▶ RECORDS PROVIDED
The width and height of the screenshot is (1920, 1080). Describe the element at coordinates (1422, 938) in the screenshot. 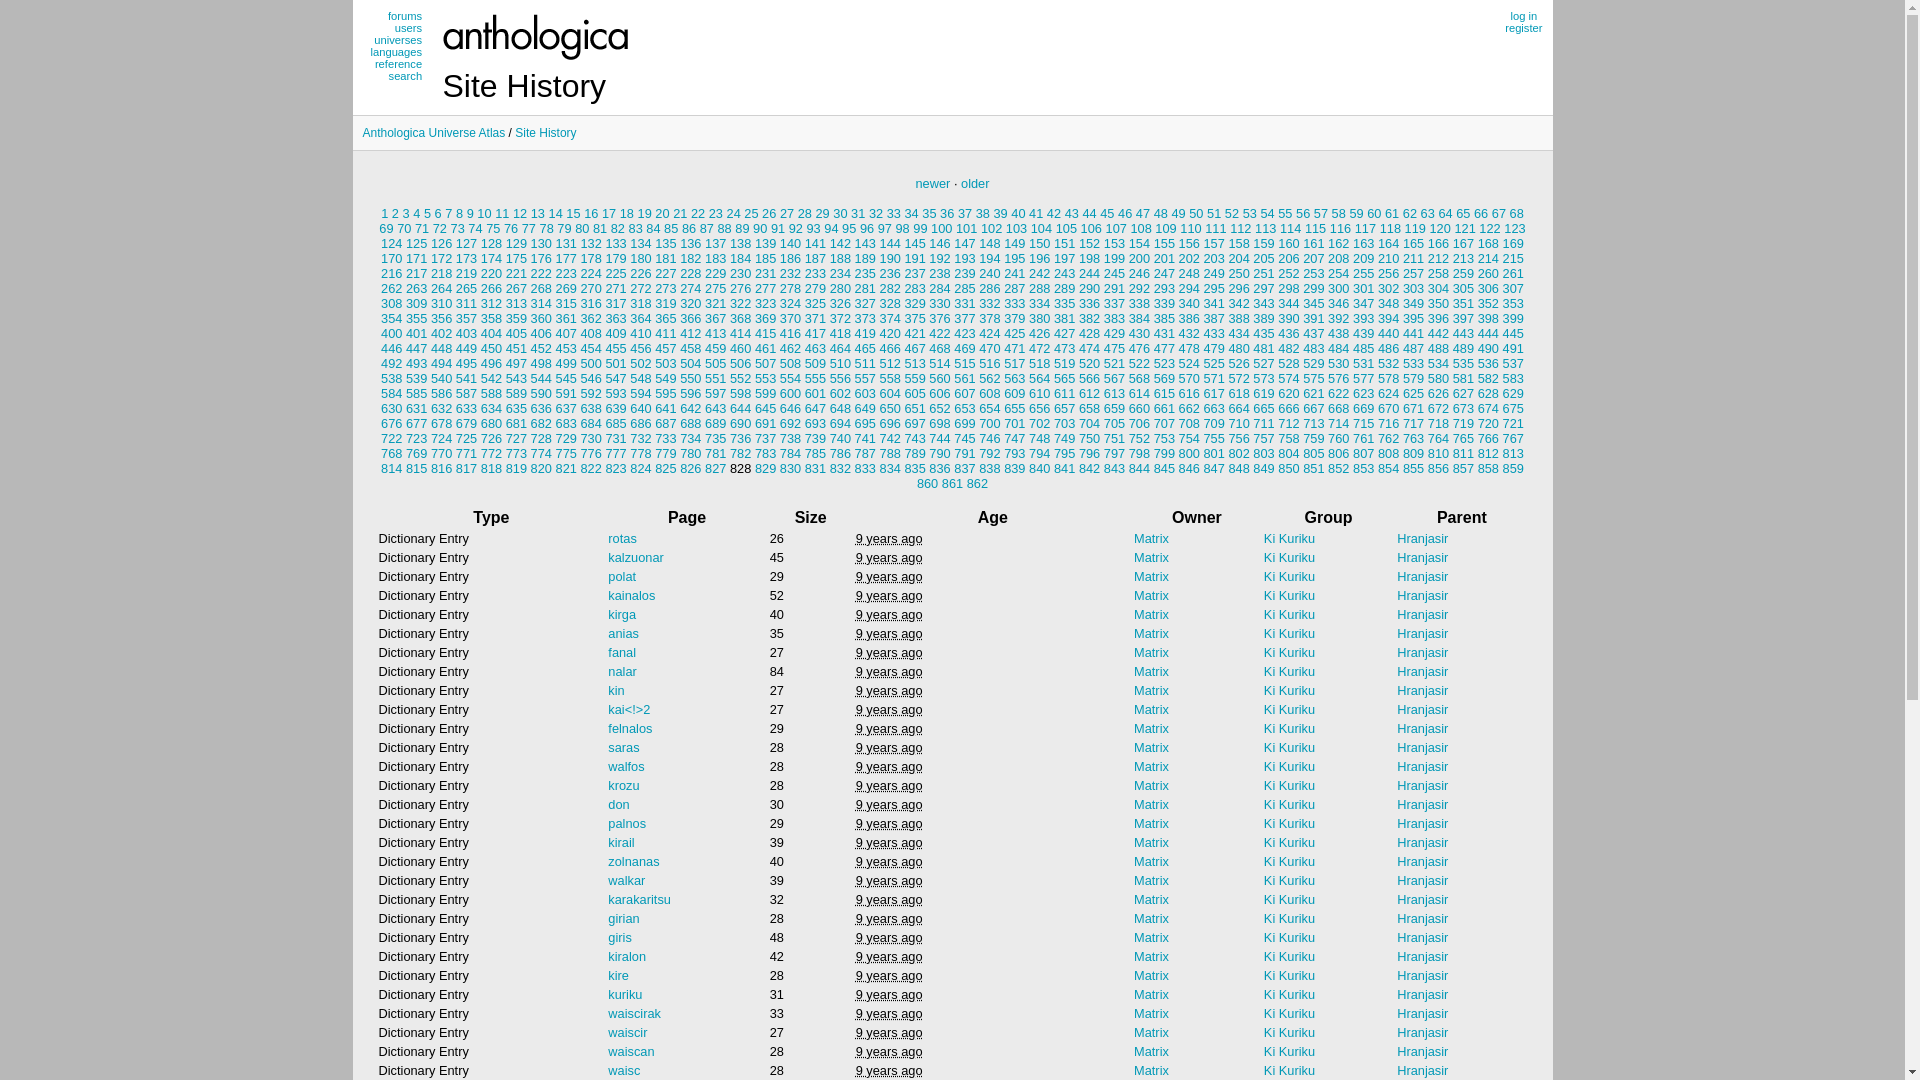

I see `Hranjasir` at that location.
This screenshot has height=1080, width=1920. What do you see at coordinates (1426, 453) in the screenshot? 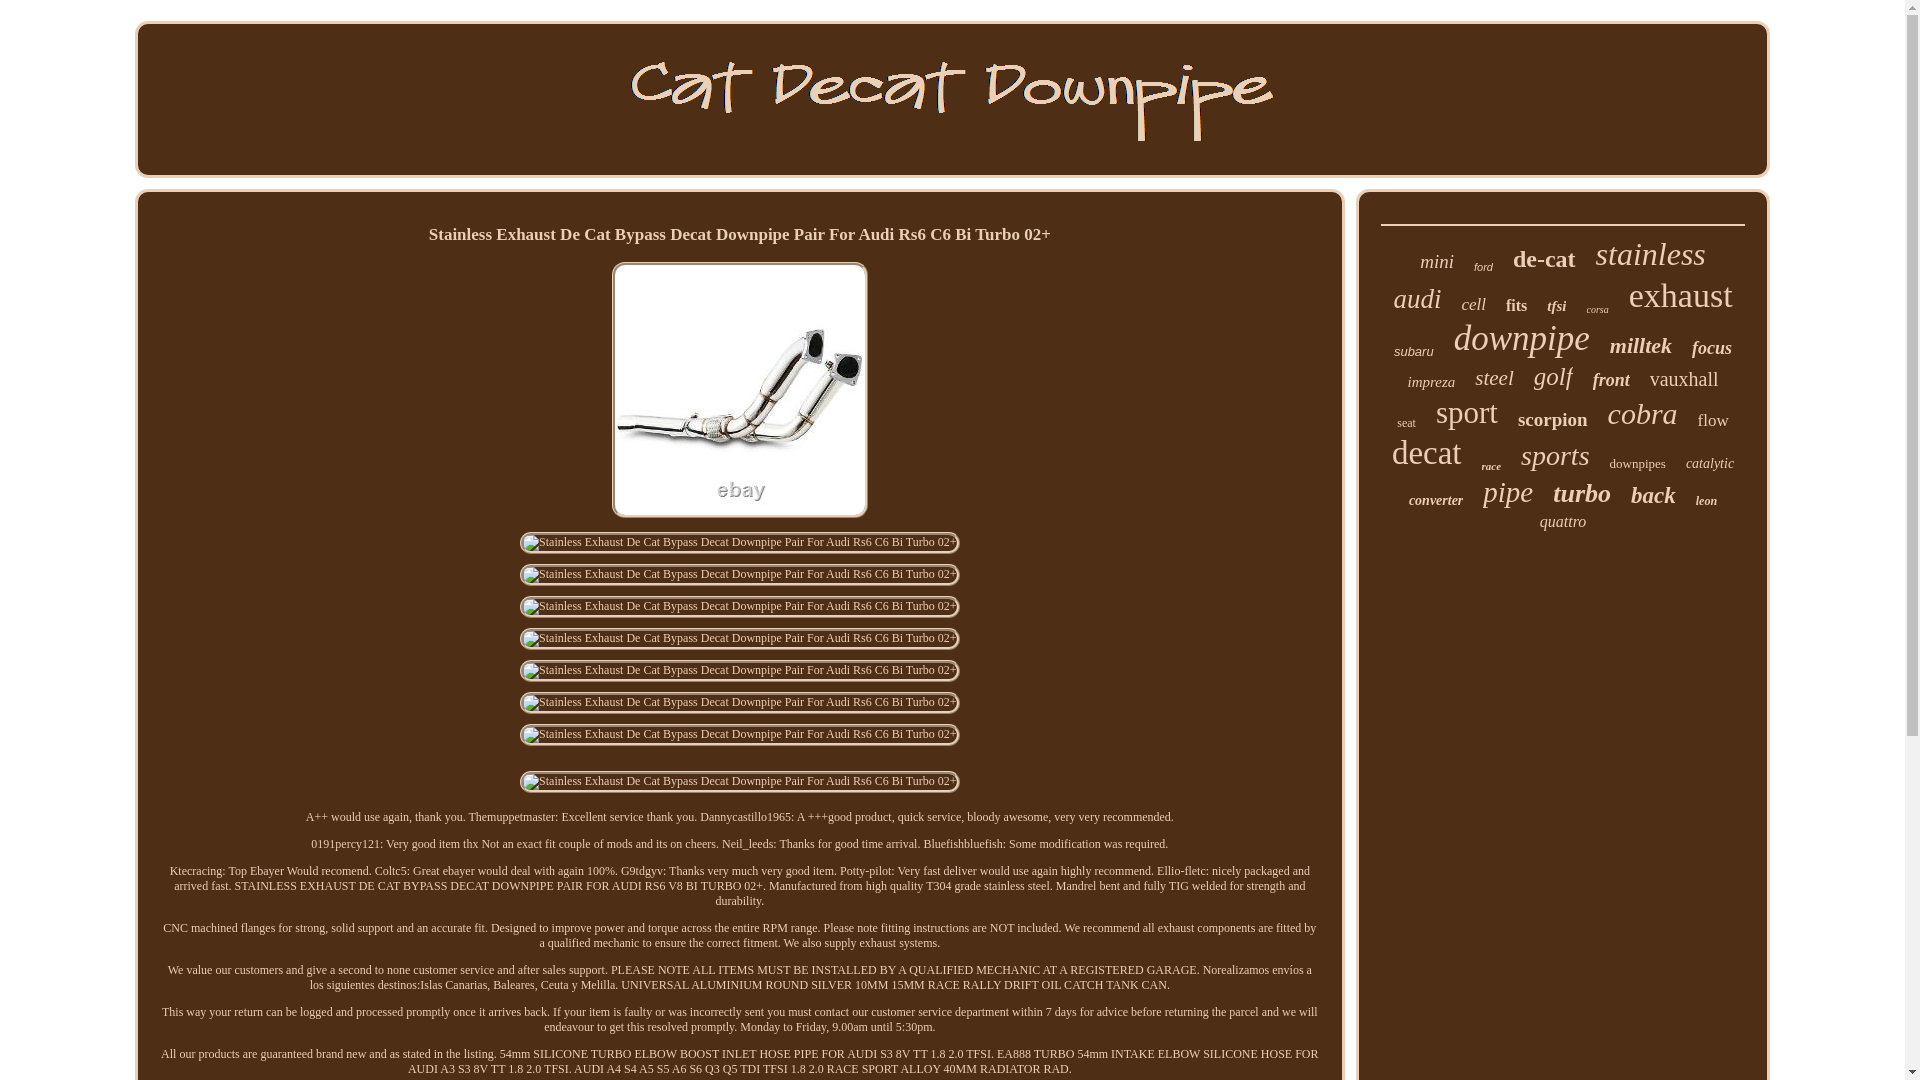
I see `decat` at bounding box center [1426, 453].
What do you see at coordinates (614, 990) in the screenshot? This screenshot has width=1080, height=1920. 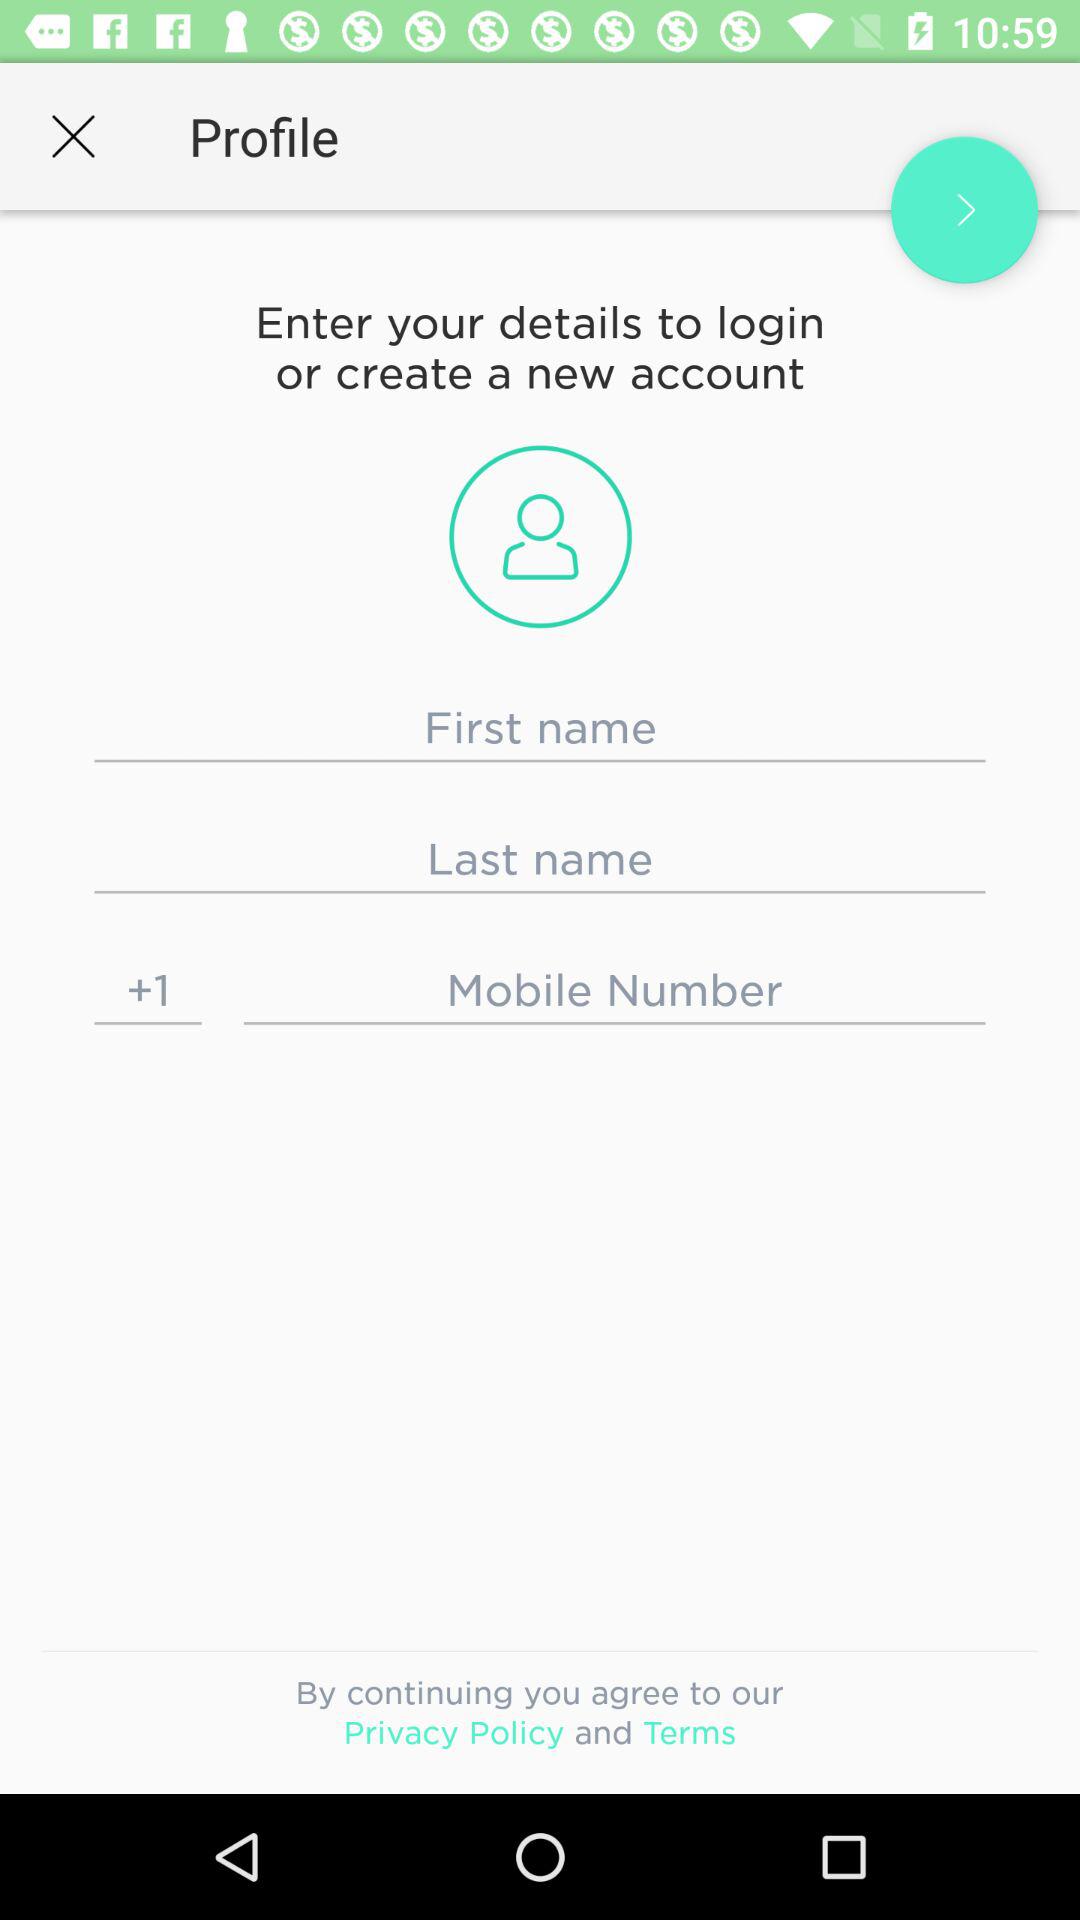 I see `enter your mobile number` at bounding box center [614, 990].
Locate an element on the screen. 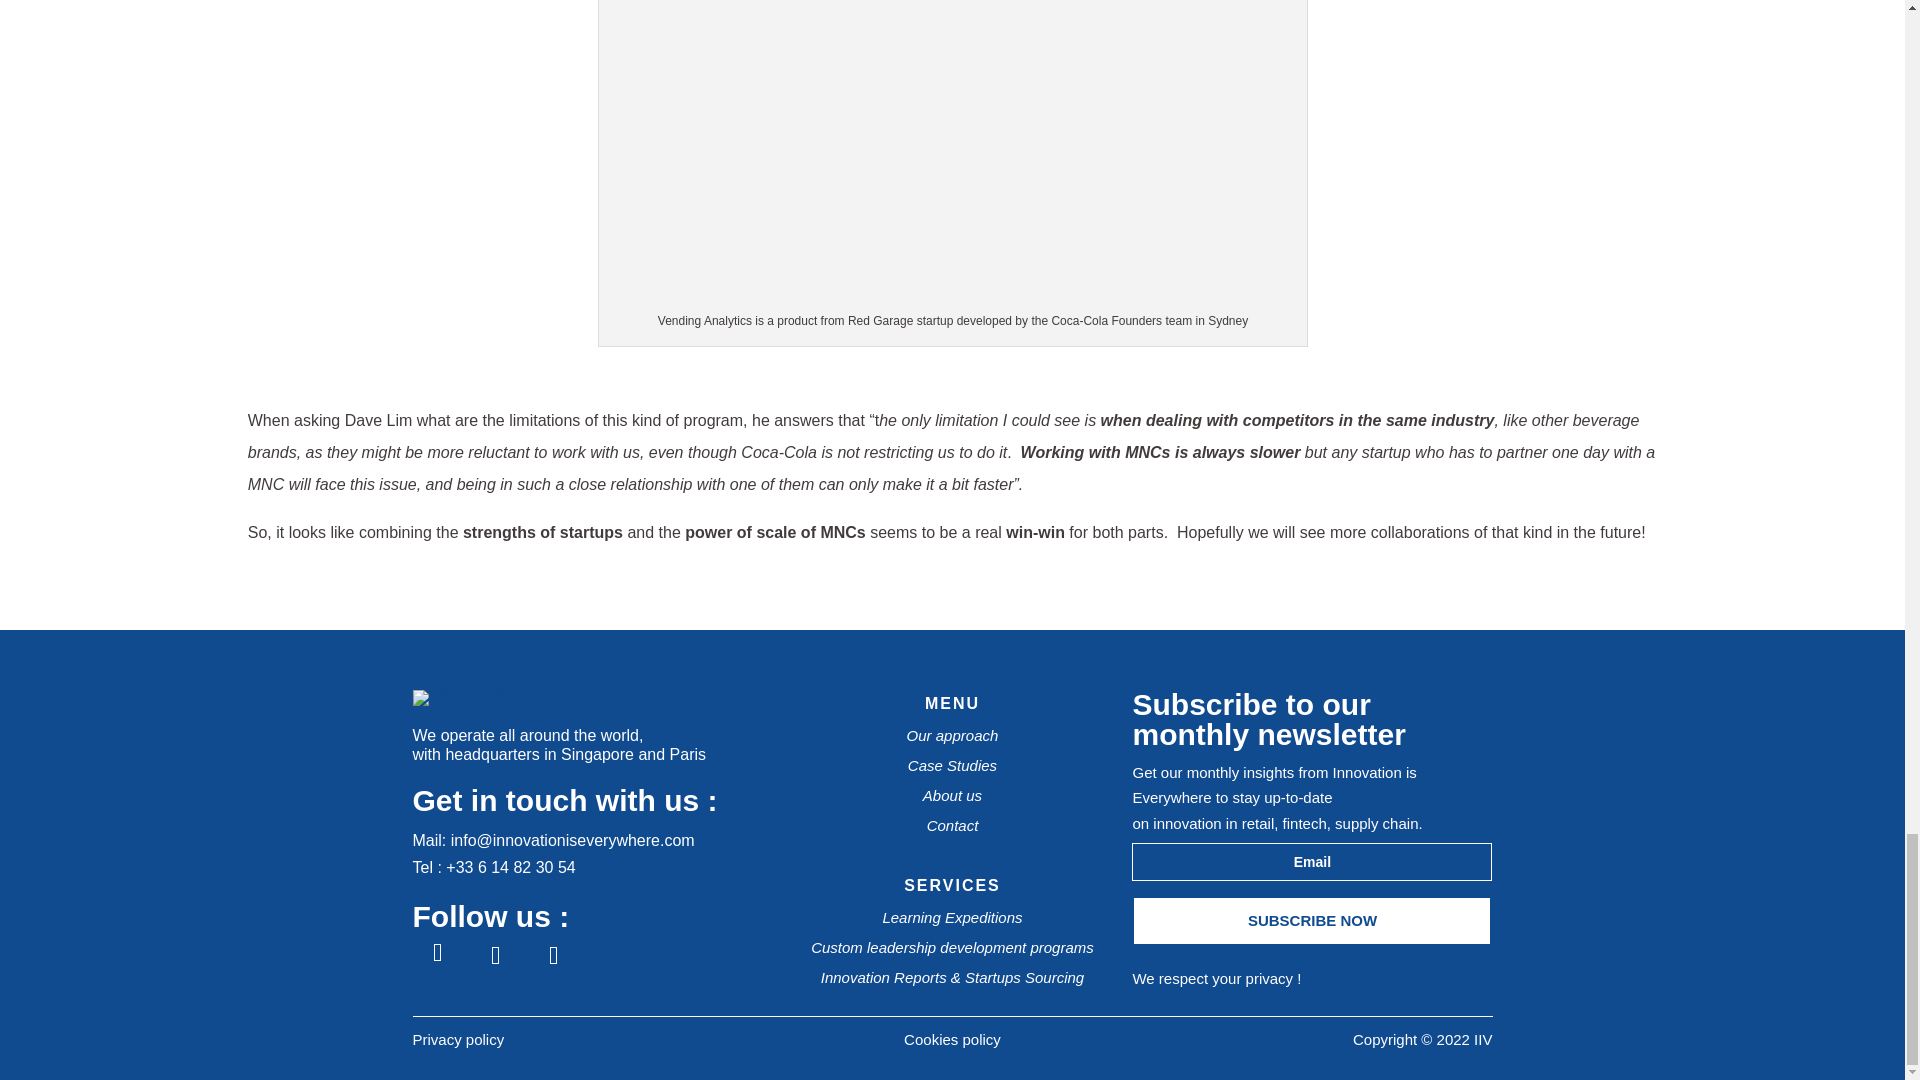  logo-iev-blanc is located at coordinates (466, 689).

▶ WORK TO DO
Reproduce the listing above from its first line through the line that contains "center [1426, 453].", including both of those lines, and leave the pictures out of your copy.

▶ WRITTEN SOLUTION
The width and height of the screenshot is (1920, 1080). Describe the element at coordinates (1422, 938) in the screenshot. 

I see `Hranjasir` at that location.
This screenshot has height=1080, width=1920. What do you see at coordinates (1426, 453) in the screenshot? 
I see `decat` at bounding box center [1426, 453].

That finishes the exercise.